| THE REQUEST |
List the lines from the one with "How do I perform: Open" to the one with "(x=85, y=65)" as a numbered list, leaving out blank lines. Give only those lines.

-*-

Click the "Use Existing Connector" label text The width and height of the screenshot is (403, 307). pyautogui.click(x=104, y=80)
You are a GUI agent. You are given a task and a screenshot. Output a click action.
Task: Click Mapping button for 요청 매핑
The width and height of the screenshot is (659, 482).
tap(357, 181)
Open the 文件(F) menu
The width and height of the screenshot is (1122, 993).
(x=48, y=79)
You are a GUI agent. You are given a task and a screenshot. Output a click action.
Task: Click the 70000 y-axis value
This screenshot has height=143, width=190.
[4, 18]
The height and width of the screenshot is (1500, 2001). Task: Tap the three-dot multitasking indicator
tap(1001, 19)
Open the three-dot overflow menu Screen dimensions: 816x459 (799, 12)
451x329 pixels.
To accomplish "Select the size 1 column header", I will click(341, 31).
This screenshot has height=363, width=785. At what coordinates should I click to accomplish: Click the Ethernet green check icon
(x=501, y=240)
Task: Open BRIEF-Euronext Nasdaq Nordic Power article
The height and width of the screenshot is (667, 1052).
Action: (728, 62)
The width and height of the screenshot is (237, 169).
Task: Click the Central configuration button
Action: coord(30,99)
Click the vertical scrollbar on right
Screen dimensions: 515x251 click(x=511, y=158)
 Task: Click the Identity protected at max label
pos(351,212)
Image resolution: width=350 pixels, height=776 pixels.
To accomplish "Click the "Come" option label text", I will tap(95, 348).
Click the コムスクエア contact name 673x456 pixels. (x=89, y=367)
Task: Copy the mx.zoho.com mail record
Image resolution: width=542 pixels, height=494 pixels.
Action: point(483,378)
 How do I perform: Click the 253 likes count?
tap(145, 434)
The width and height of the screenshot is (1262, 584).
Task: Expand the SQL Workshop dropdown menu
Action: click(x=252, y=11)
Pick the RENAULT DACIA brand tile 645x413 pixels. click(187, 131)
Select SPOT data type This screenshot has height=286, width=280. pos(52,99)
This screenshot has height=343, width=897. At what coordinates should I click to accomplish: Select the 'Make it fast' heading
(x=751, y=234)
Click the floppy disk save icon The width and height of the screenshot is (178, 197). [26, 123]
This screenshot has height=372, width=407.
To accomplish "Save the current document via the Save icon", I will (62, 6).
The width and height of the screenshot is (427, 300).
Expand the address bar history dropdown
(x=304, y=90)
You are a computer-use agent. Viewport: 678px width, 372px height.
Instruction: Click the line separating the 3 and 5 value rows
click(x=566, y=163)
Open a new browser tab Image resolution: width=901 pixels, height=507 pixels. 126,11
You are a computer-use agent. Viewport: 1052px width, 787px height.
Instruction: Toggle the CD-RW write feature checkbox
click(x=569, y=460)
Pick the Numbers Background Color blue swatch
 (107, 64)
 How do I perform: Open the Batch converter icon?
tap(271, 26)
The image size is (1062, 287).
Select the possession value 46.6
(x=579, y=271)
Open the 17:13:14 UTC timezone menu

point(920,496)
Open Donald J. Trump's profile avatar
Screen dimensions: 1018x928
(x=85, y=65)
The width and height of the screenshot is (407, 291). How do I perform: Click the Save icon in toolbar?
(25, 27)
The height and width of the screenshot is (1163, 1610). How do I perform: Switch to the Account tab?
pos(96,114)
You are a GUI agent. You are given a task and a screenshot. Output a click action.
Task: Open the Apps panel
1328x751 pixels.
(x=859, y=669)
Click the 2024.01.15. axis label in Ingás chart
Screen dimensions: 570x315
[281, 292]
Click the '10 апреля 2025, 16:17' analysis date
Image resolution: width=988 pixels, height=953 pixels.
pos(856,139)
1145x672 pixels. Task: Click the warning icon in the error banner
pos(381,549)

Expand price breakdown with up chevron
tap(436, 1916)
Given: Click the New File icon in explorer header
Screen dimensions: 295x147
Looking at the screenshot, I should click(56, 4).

-*-

| TASK SOLUTION |
1.  How do I perform: Open the Batch converter icon?
2. tap(271, 26)
3. The image size is (1062, 287).
4. Select the possession value 46.6
5. (x=579, y=271)
6. Open the 17:13:14 UTC timezone menu
7. point(920,496)
8. Open Donald J. Trump's profile avatar
9. Screen dimensions: 1018x928
10. (x=85, y=65)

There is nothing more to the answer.